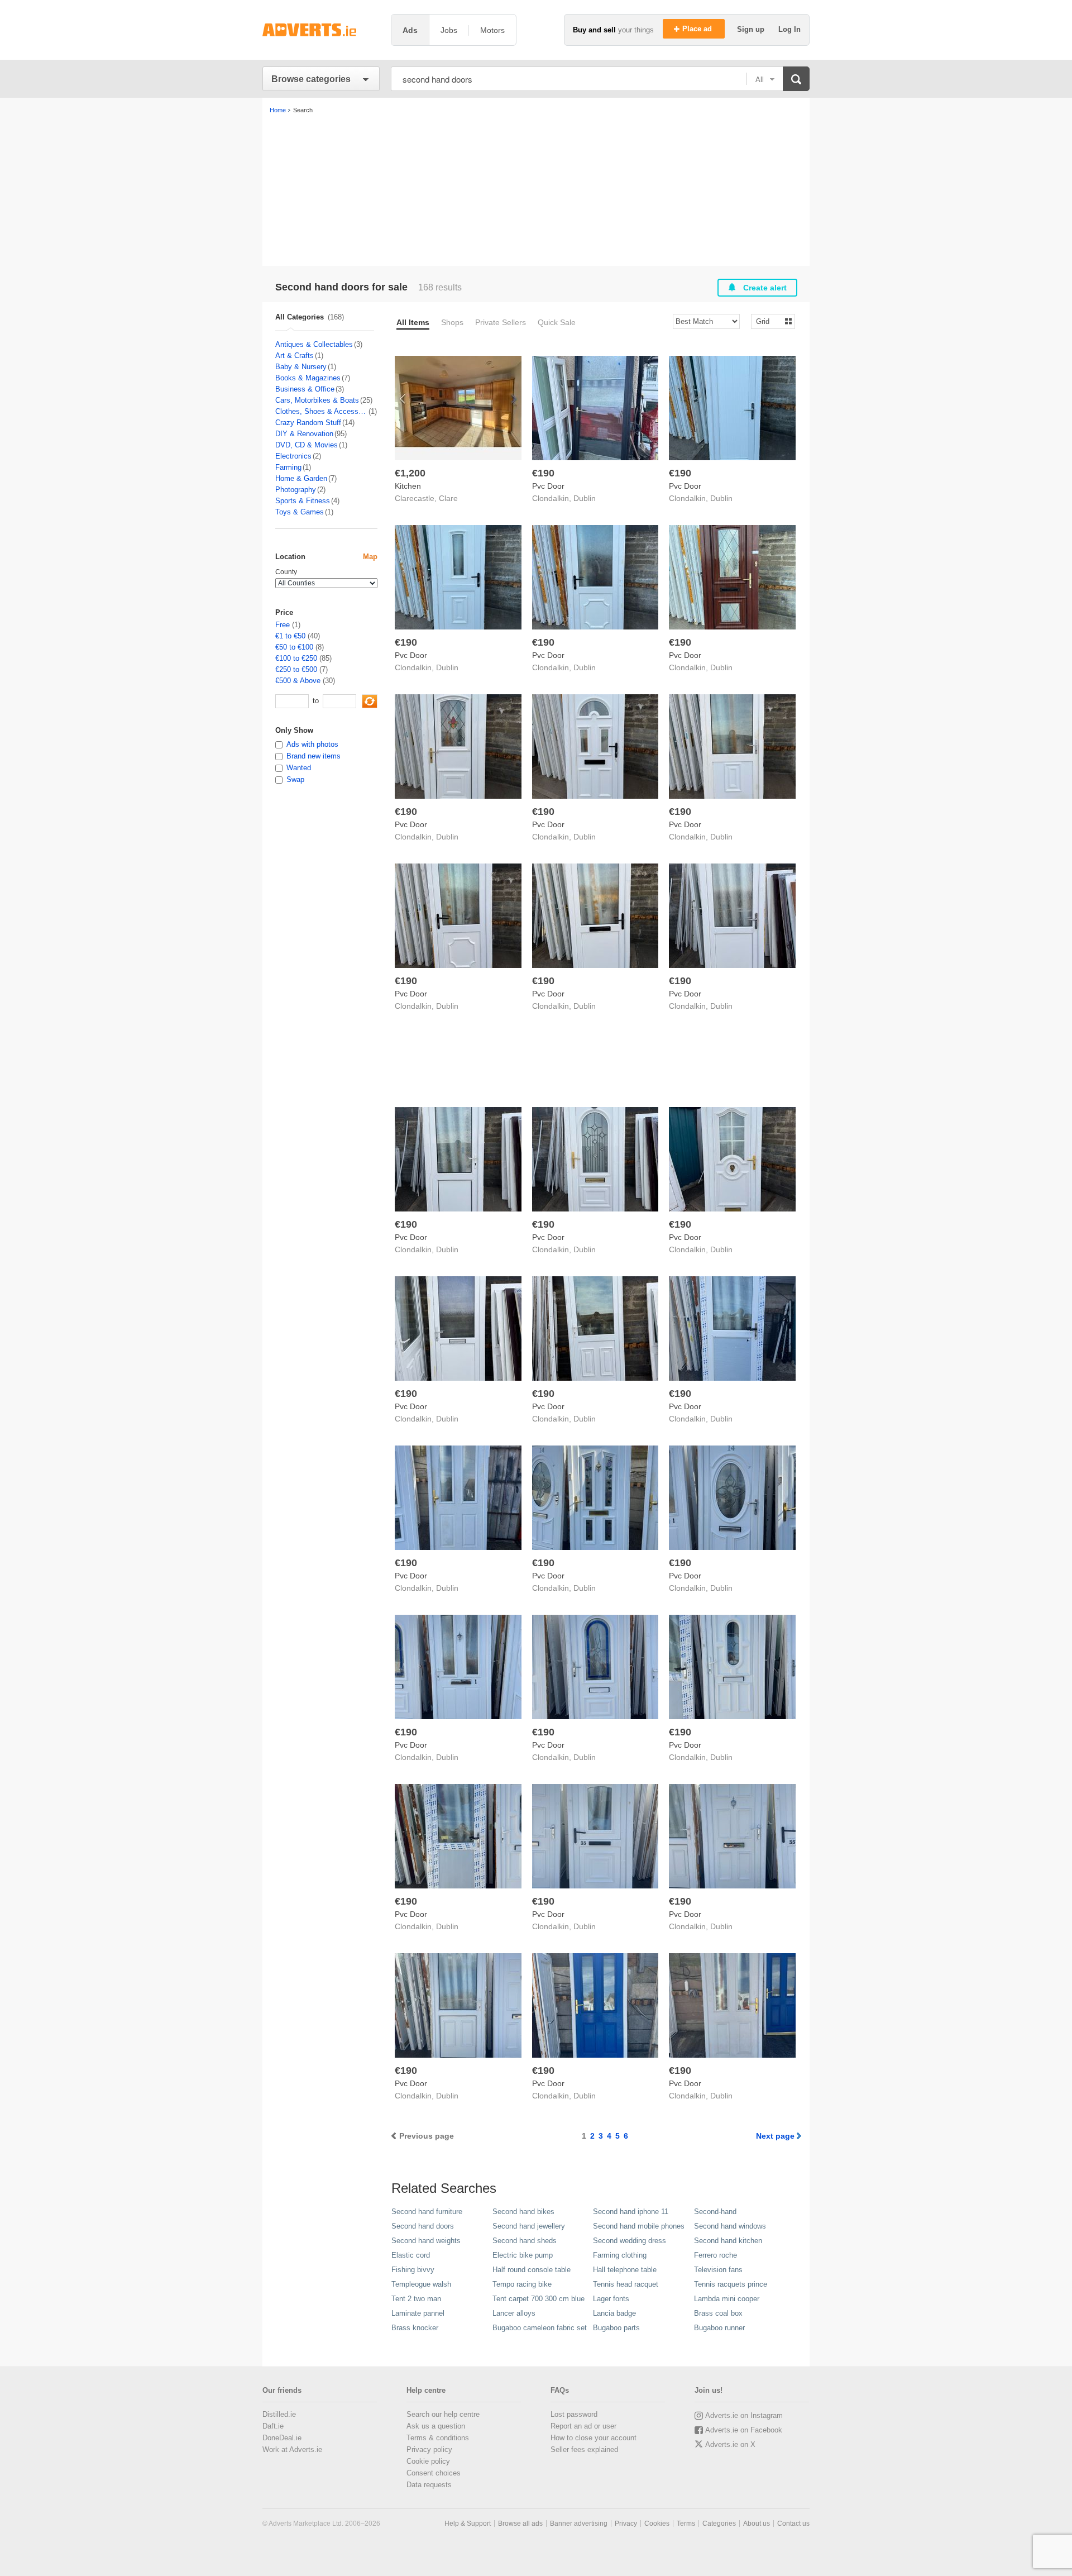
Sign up (752, 29)
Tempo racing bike (522, 2284)
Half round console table (531, 2269)
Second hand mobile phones (639, 2226)
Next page (775, 2135)
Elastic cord (410, 2255)
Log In (789, 29)
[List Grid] (768, 321)
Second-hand (715, 2211)
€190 (543, 473)
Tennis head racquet (625, 2284)
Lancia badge (614, 2313)
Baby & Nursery (301, 366)
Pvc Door (548, 485)
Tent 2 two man (416, 2298)
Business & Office (304, 389)
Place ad (698, 29)
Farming (288, 467)
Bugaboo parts (616, 2328)
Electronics (293, 456)
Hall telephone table (625, 2269)
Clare (448, 498)
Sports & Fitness (302, 501)
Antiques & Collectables (314, 344)
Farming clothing (620, 2255)
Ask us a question (435, 2426)
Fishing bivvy (412, 2269)
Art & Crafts (294, 355)
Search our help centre (443, 2414)
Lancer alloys (513, 2313)
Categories (719, 2523)
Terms (686, 2523)
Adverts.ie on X (730, 2444)
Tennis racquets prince (730, 2284)
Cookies (656, 2523)
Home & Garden (301, 478)
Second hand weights (426, 2240)
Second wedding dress (629, 2240)
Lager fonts (611, 2298)
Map (370, 556)
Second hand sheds (524, 2240)
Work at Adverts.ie (292, 2449)
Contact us (793, 2523)
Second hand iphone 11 (630, 2211)
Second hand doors (422, 2226)
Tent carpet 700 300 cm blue (538, 2298)
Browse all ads (520, 2523)
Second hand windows (730, 2226)
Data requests (429, 2484)
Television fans (718, 2269)
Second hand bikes (523, 2211)
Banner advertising (578, 2523)
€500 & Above (297, 680)
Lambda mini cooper (726, 2298)
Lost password (574, 2414)
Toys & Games (299, 512)
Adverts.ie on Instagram (744, 2415)
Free (282, 625)
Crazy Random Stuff (308, 422)
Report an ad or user (583, 2426)
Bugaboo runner (719, 2328)
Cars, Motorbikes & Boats (317, 400)
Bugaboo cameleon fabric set (539, 2328)
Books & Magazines (308, 378)
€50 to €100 (294, 647)
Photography (295, 489)
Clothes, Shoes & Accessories (321, 411)
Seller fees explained (584, 2449)
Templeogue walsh (421, 2284)
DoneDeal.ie (282, 2438)
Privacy (626, 2523)
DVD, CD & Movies (306, 445)
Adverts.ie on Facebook (743, 2430)
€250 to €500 (296, 669)
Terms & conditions (437, 2438)
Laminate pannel (417, 2313)
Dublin (584, 498)
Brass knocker (414, 2328)
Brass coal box (718, 2313)
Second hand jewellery (528, 2226)
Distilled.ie (279, 2414)
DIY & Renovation (304, 434)
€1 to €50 (290, 636)
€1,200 (410, 473)
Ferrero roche (715, 2255)
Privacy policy (429, 2449)
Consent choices (433, 2473)
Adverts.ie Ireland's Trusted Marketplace (321, 30)
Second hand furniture (426, 2211)
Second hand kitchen (728, 2240)
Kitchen (408, 485)
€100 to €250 (296, 658)
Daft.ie (273, 2426)
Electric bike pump (522, 2255)
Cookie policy (428, 2461)
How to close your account (593, 2438)
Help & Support (467, 2523)
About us (756, 2523)
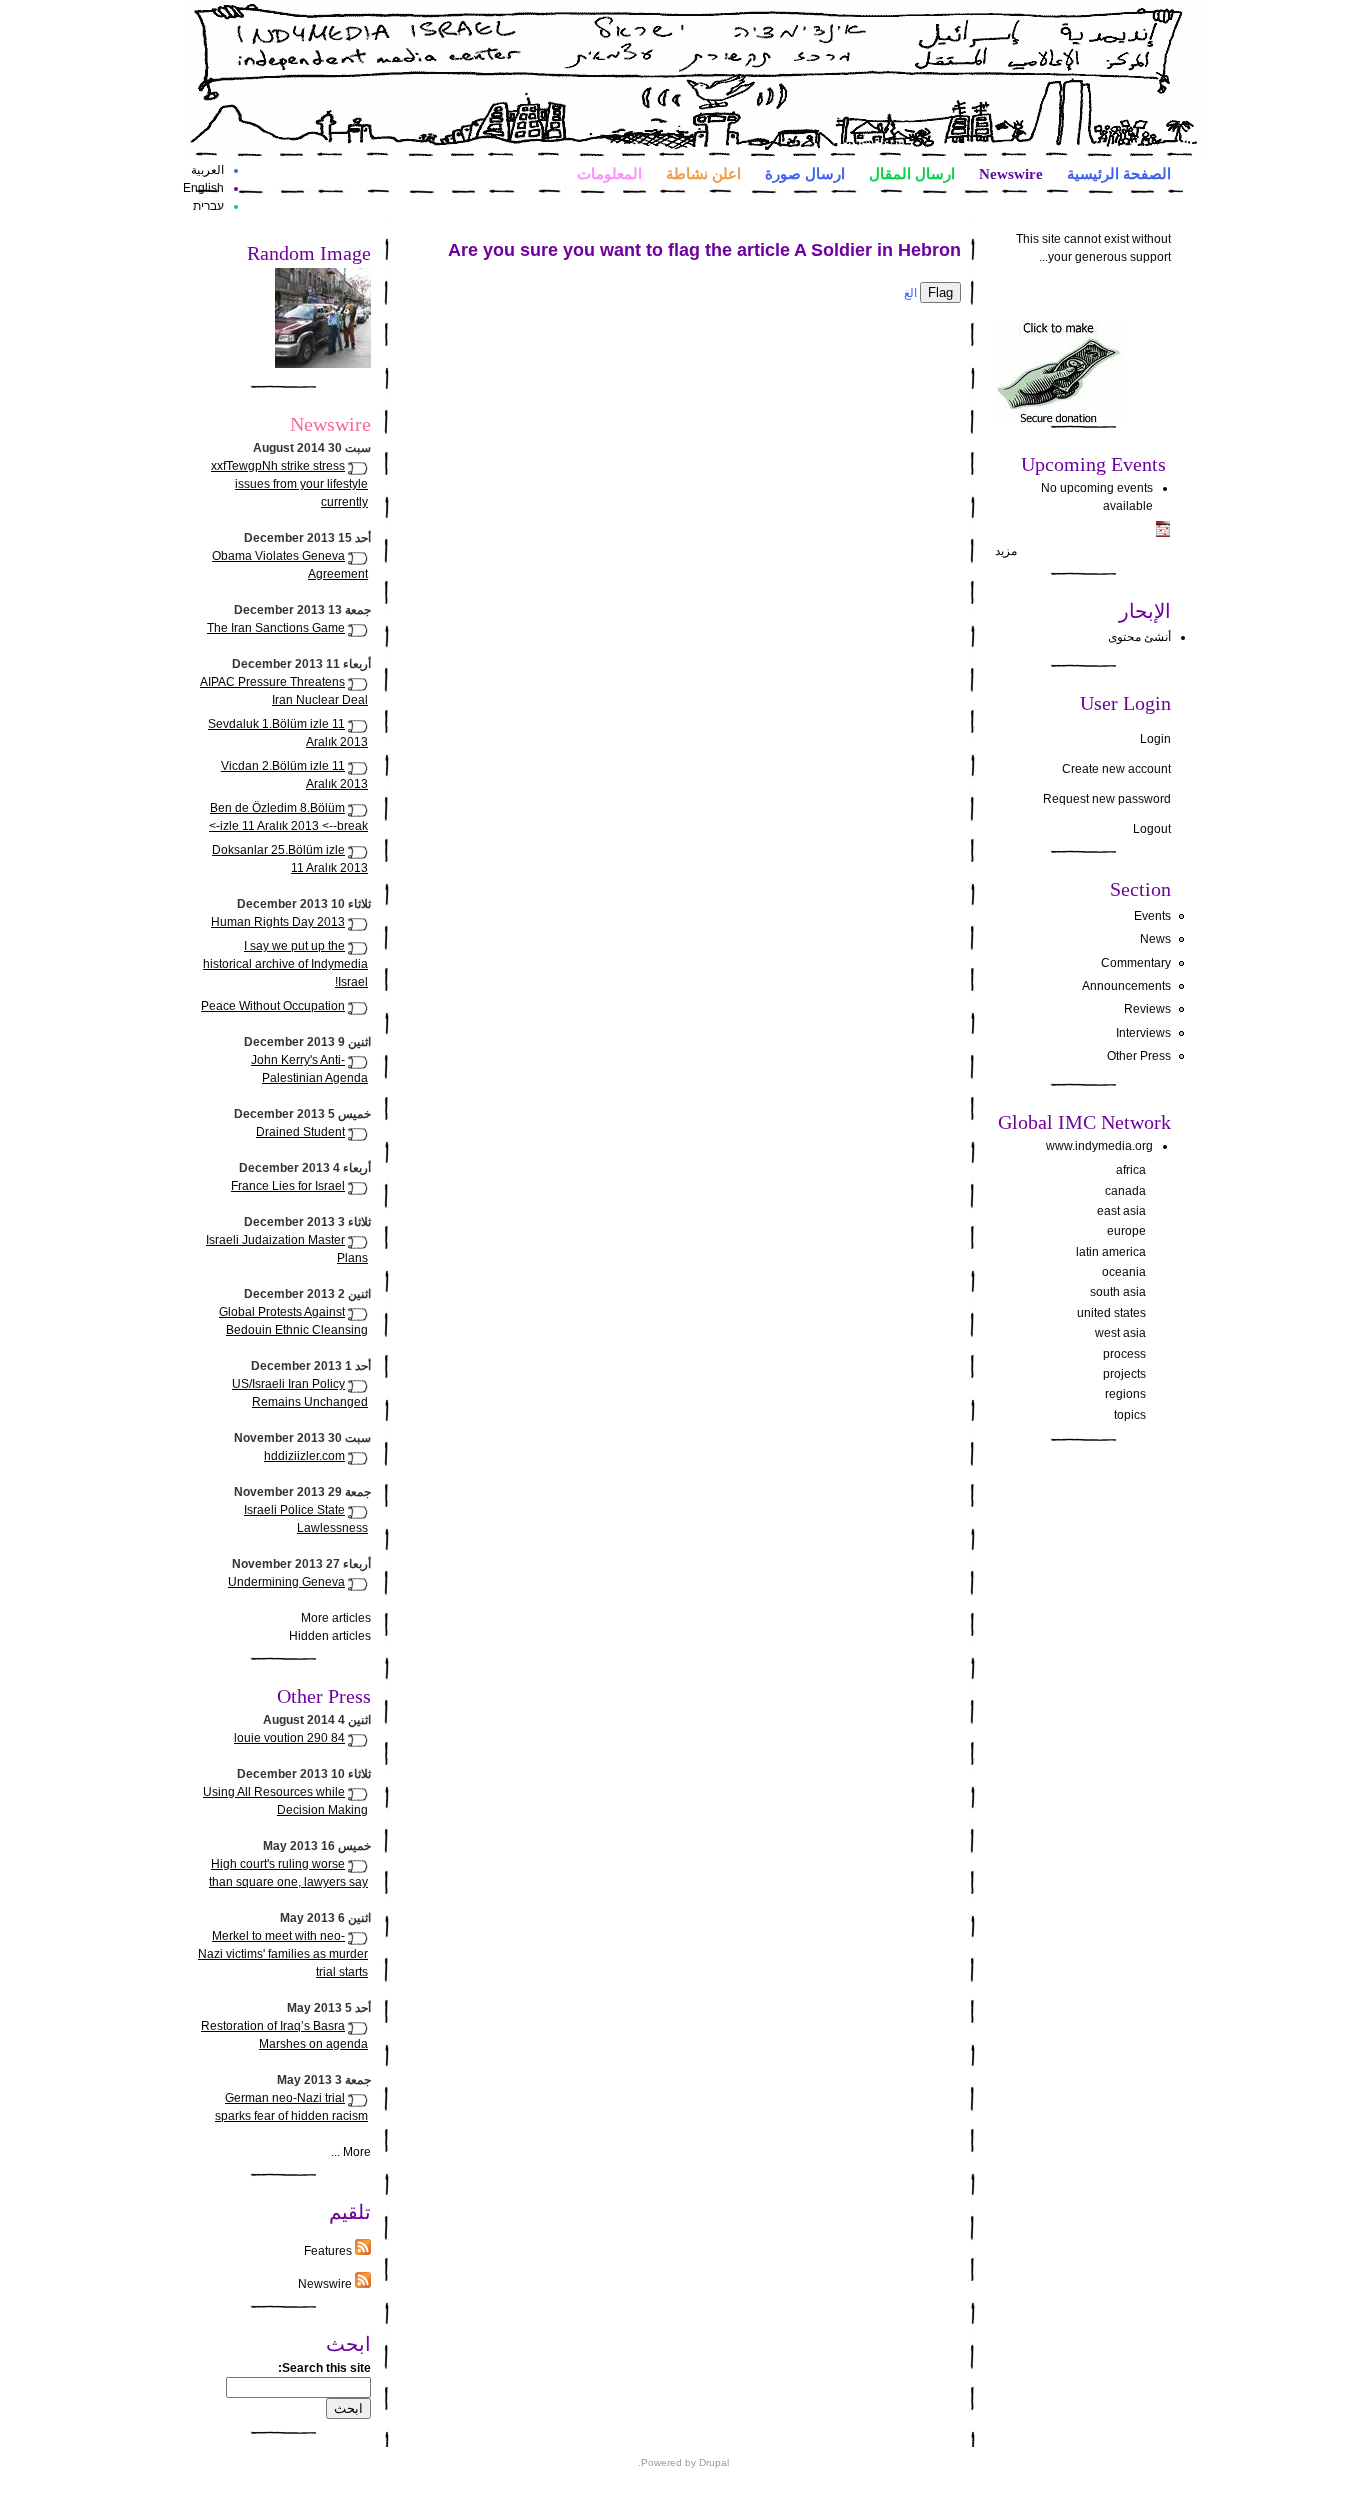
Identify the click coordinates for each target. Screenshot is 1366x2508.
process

[WHAT TO DO]
Only one part of the material above is to be transcribed, namely the lines starting with the line that has "Ask us a question (435, 2426)" and going on through the line that has "Second hand doors (422, 2226)", exactly as they stand.

[RESULT OF THIS EXERCISE]
Ask us a question (435, 2426)
Fishing bivvy (412, 2269)
Art & Crafts (294, 355)
Search our help centre (443, 2414)
Lancer alloys (513, 2313)
Categories (719, 2523)
Terms (686, 2523)
Adverts.ie on X (730, 2444)
Tennis racquets prince (730, 2284)
Cookies (656, 2523)
Home & Garden (301, 478)
Second hand weights (426, 2240)
Second wedding dress (629, 2240)
Lager fonts (611, 2298)
Map (370, 556)
Second hand sheds (524, 2240)
Work at Adverts.ie (292, 2449)
Contact us (793, 2523)
Second hand iphone 11 (630, 2211)
Second hand doors (422, 2226)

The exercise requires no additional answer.